Concernant les comptes extérieurs, le déficit courant devrait se réduire en raison d’un excédent commercial plus important, les exportations totales d’or brut (80 %) augmentant en même temps que la production, alors que les importations totales de biens d’équipement (40 %) seraient maintenues à un niveau constant. La balance des services et celle des revenus d’investissements sont structurellement déficitaires, mais devraient rester stables, de même que les envois de fonds par les citoyens expatriés, maintenant l’excédent de la balance des transferts. Le déficit courant serait encore très majoritairement financé par des IDE (2 % du PIB en 2017) qui devraient augmenter dans le secteur des hydrocarbures avec le développement de l’activité pétrolière. L’abandon de l’ancrage au dollar en 2016, bien qu’accompagné d’une dépréciation de la monnaie nationale, a permis un renflouement des réserves de change qui devraient continuer d’augmenter en 2019 (elles représentaient environ six mois d’importations en 2017).

 

Un climat politique sous tension

Le président Désiré Bouterse, leader du National Democratische Partij (NDP), devrait entamer le programme de réformes, afin de conserver le soutien financier des bailleurs internationaux. Toutefois, la popularité du président Bouterse est entachée par le procès en cours, où il est accusé, avec 24 autres personnes, du meurtre de 15 opposants politiques en 1982. L’issue du procès pourrait affecter la stabilité politique et la crédibilité des instances judiciaires quant à leur indépendance vis-à-vis du pouvoir exécutif. D. Bouterse devrait rester en poste jusqu’à la fin de son mandat, en 2020.
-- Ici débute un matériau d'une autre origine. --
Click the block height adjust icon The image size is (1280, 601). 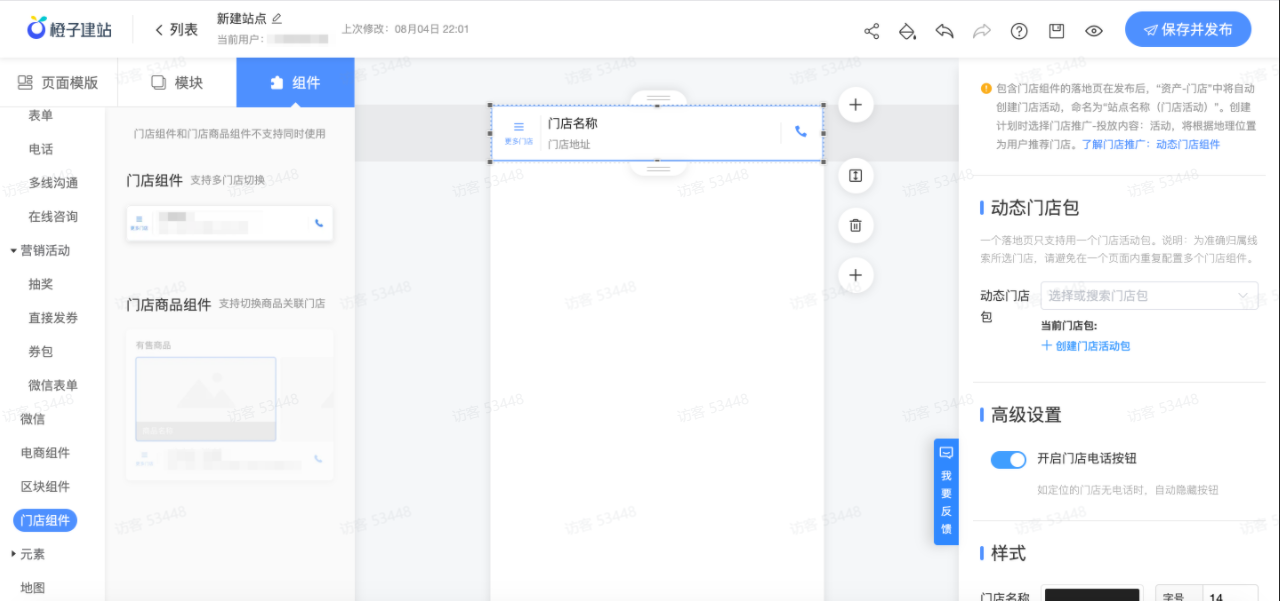[855, 176]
Sur le plan international, les relations du président Bouterse avec les Pays-Bas et les États-Unis resteront tendues. Depuis une quinzaine d’années, l’ancien dictateur est accusé de soutenir secrètement le trafic de drogue et le blanchiment d’argent.

L’accès restreint au crédit, les infrastructures peu développées et le manque de main-d’œuvre qualifiée continueront de pénaliser l’environnement des affaires.